Die Gesamtzahl der bundesweit anhängigen Klagen ist nicht bekannt. Auch der Deutsche Städtetag kennt sie nicht. Einen noch unbefriedigten Bedarf an Betreuungsplätzen sieht er vor allem in den großen Universitätsstädten, wo es viele junge Familien gebe und der Ausbau noch nicht abgeschlossen sei. Dass die vor zwei Jahren befürchtete Klagewelle ausgeblieben ist, hält Siegfried Stresing vom Familienverband für „verständlich“. Es sei eine gehobene Schicht, die die Chancen im juristischen Weg erkenne und sich diesen zutraue.

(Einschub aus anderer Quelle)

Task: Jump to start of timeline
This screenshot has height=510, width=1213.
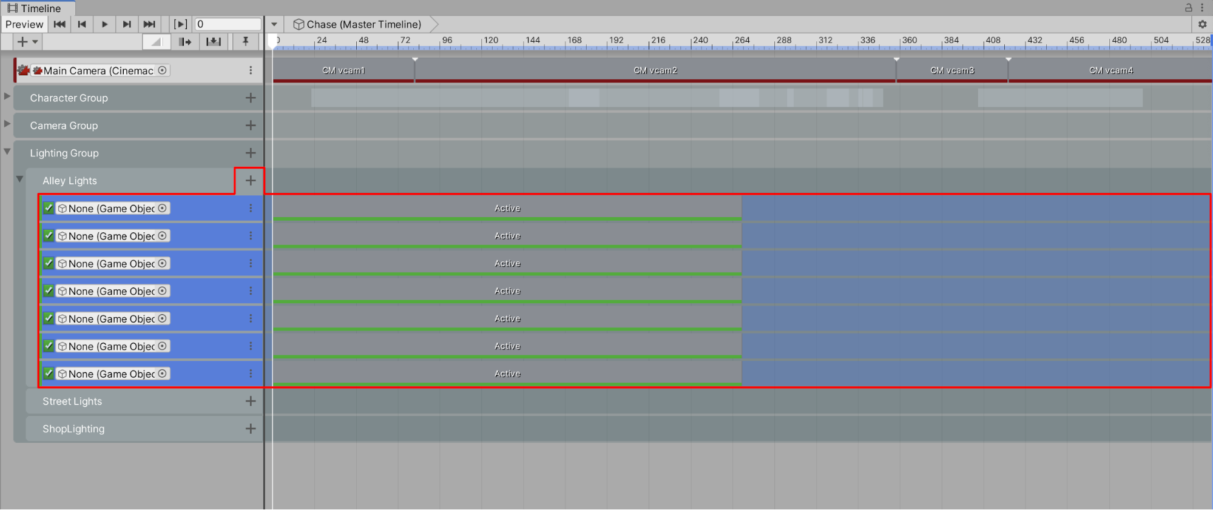Action: 59,24
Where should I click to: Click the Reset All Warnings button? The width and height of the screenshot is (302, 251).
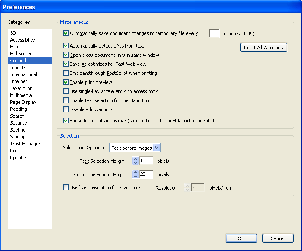tap(264, 48)
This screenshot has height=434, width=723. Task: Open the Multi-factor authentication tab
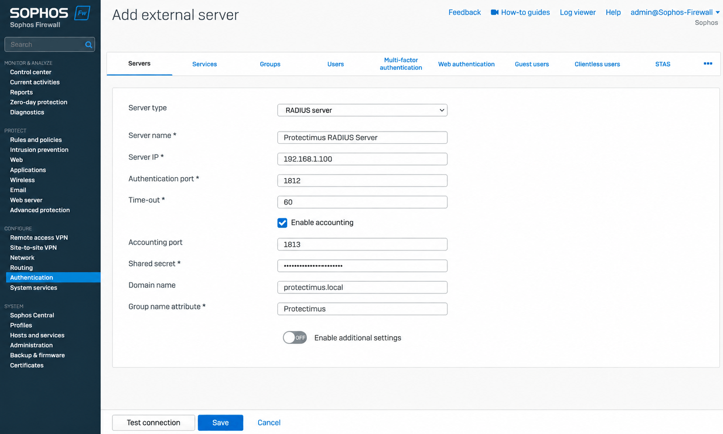coord(401,64)
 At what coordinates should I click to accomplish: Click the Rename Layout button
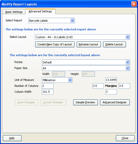click(89, 45)
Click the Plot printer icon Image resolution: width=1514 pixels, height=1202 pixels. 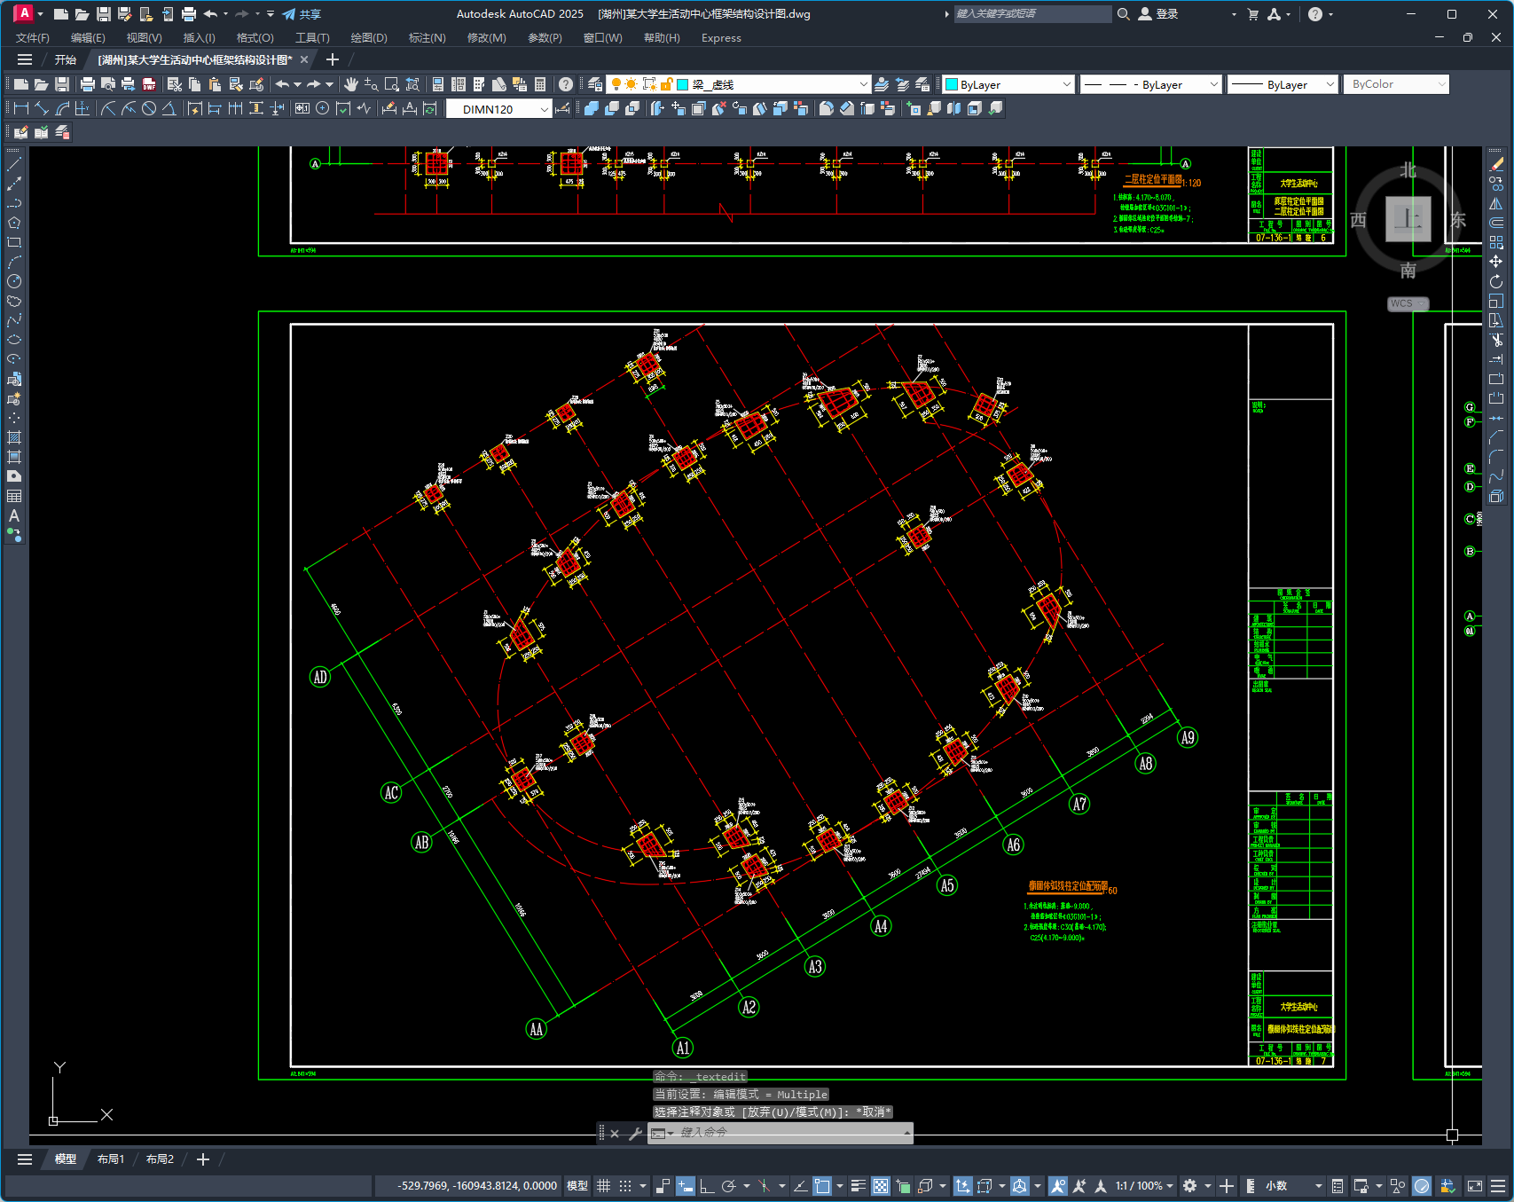[87, 84]
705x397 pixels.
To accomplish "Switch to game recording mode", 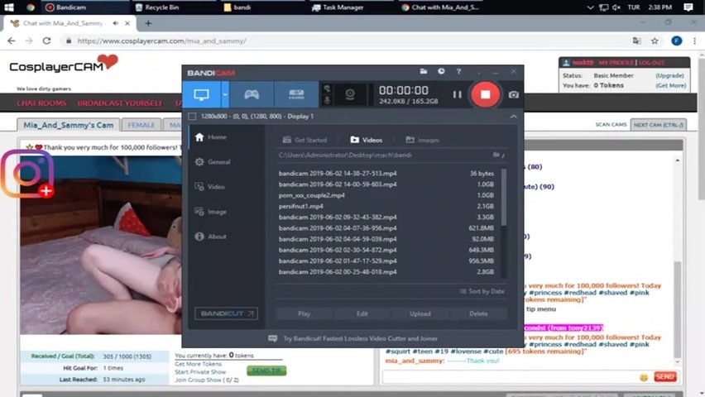I will point(250,94).
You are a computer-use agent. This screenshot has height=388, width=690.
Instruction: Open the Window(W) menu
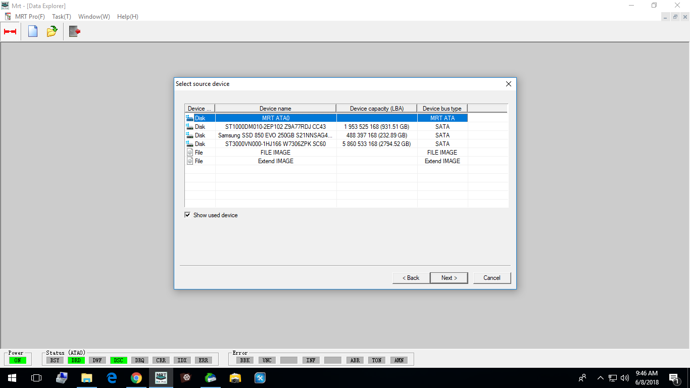point(93,16)

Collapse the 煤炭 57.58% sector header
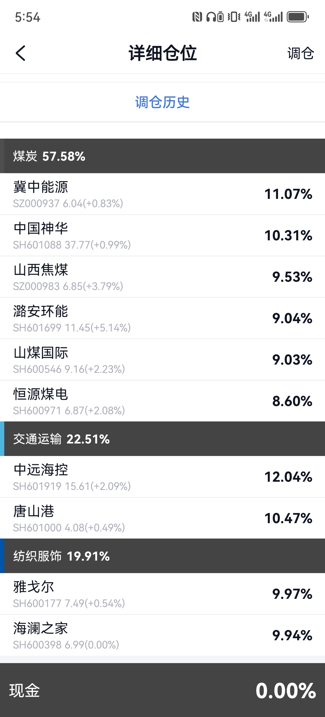click(163, 156)
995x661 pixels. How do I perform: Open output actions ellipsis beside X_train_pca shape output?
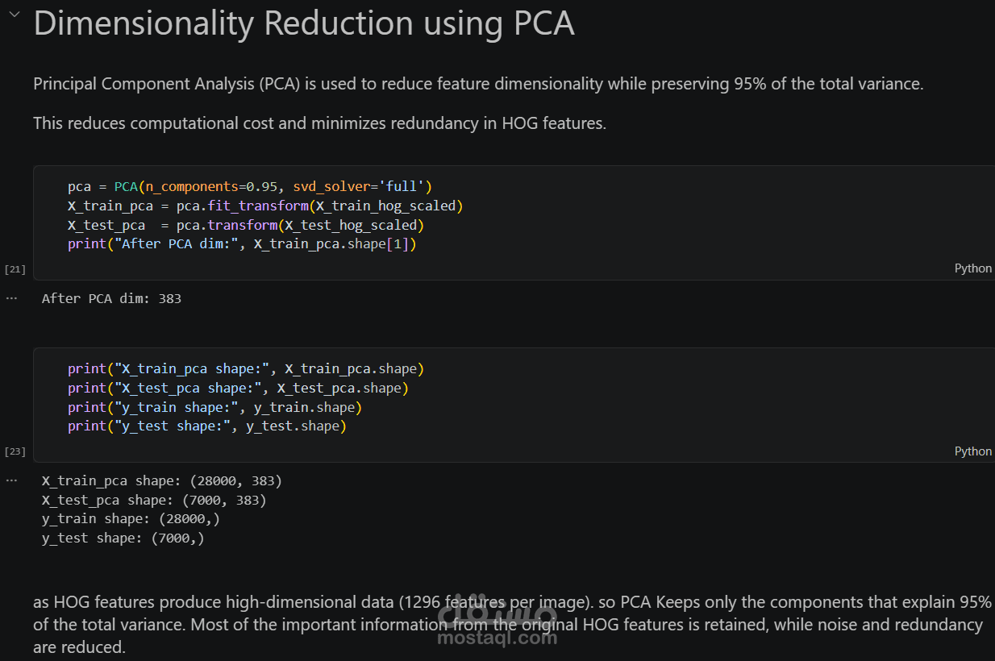(11, 480)
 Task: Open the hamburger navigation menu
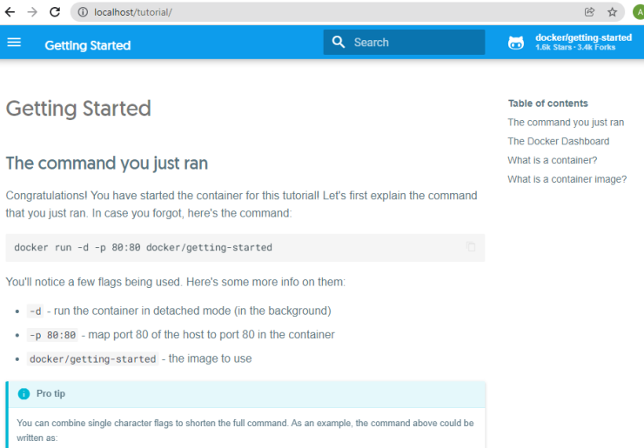(x=14, y=43)
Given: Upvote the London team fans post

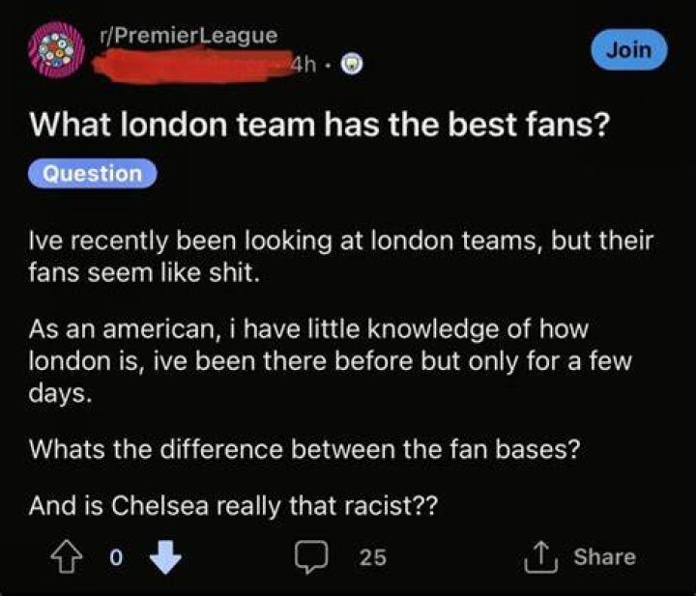Looking at the screenshot, I should tap(67, 556).
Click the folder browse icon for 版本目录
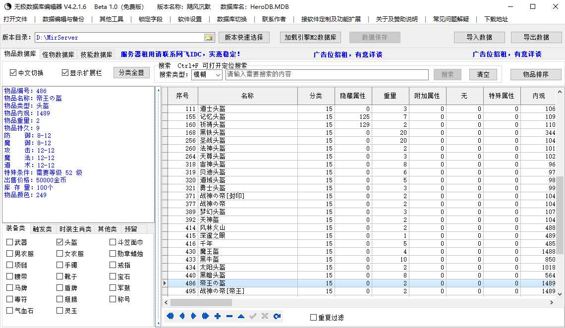Screen dimensions: 565x328 [x=209, y=38]
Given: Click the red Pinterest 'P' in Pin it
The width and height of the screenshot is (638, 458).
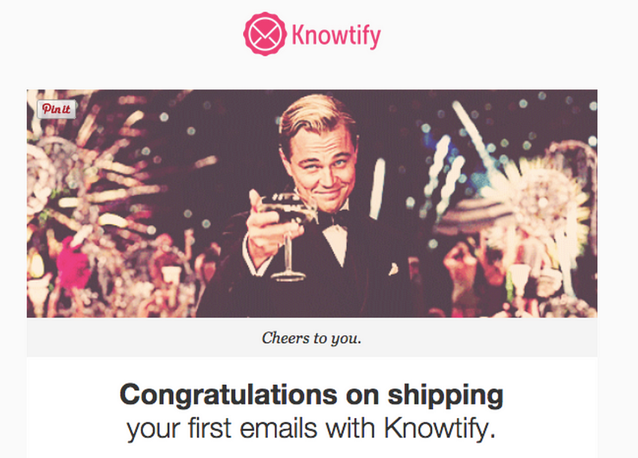Looking at the screenshot, I should pyautogui.click(x=46, y=109).

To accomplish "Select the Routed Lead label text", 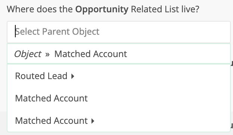I will [x=41, y=76].
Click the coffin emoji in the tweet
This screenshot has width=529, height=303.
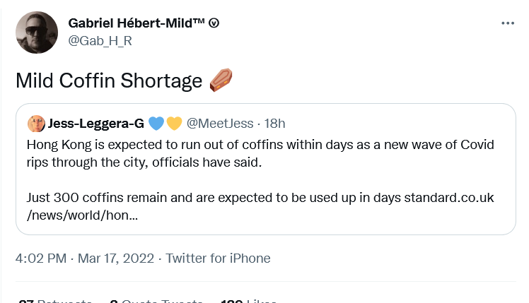point(221,81)
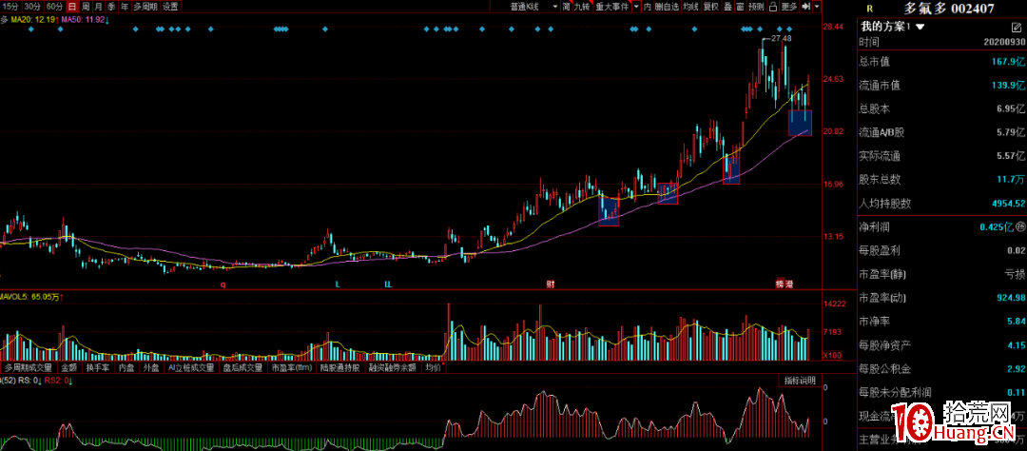The width and height of the screenshot is (1027, 451).
Task: Open the dropdown arrow next to 重大事件
Action: click(x=636, y=7)
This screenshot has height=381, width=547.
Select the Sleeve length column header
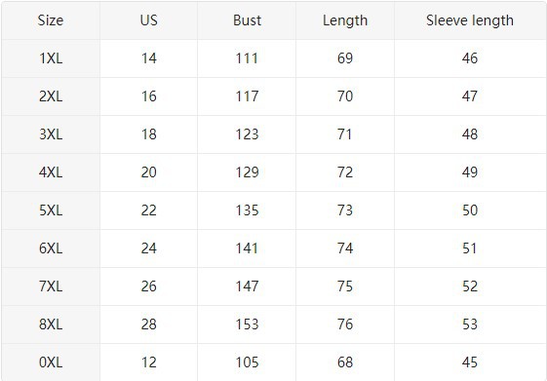click(x=470, y=20)
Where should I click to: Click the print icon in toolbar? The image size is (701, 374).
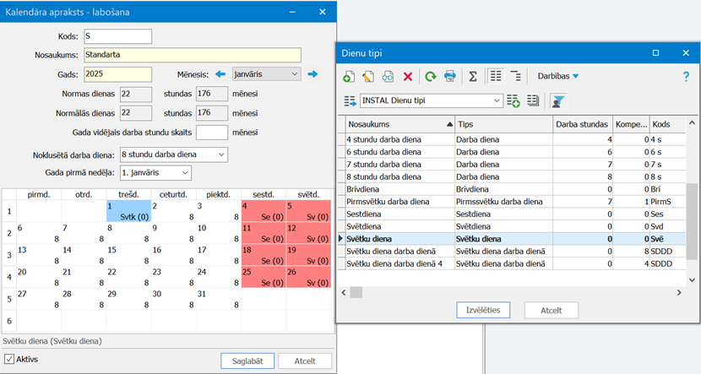[450, 76]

Diejenigen Familien, die eher auf Kita-Betreuung angewiesen seien, würden den Gang zum Gericht zumeist scheuen.

Gegen die Stadt Stuttgart wurde seit Inkrafttreten des Rechtsanspruchs in 40 Fällen Klage erhoben. Davon seien zwischenzeitlich zwölf Klagen aus diversen Gründen wieder zurückgezogen worden, sagt der stellvertretende Jugendamtsleiter Heinrich Korn. In den verbleibenden 28 Verfahren würde zur Hälfte auf einen finanziellen Ausgleich geklagt, weil private Betreuungsplätze für mehrere hundert Euro im Monat in Anspruch genommen wurden. Bereits im November 2014 hat die Stadt eine Niederlage vor dem Verwaltungsgericht Stuttgart erlitten – sie wurde verpflichtet, einem Elternpaar die Mehrkosten für die Unterbringung in einer privaten Krippe zu erstatten. Die Stadt beantragte daraufhin im Januar eine Zulassung zur Revision beim Verwaltungsgerichtshof in Mannheim. Ob diese möglich ist, wird wohl im Herbst entschieden. Solange dies nicht ausgestanden sind, werden auch 12 andere Verfahren in der Schwebe bleiben. Lediglich ein weiterer offener Fall ist mit dem Dresdner Vorgang vergleichbar – dieser Kläger will ebenso auf privatrechtlichem Wege den entgangenen Verdienstausfall bei der Stadt geltend machen.

In den übrigen 14 Fällen wurde direkt auf einen Kita-Platz geklagt – auch dazu stehen die Entscheidungen noch aus.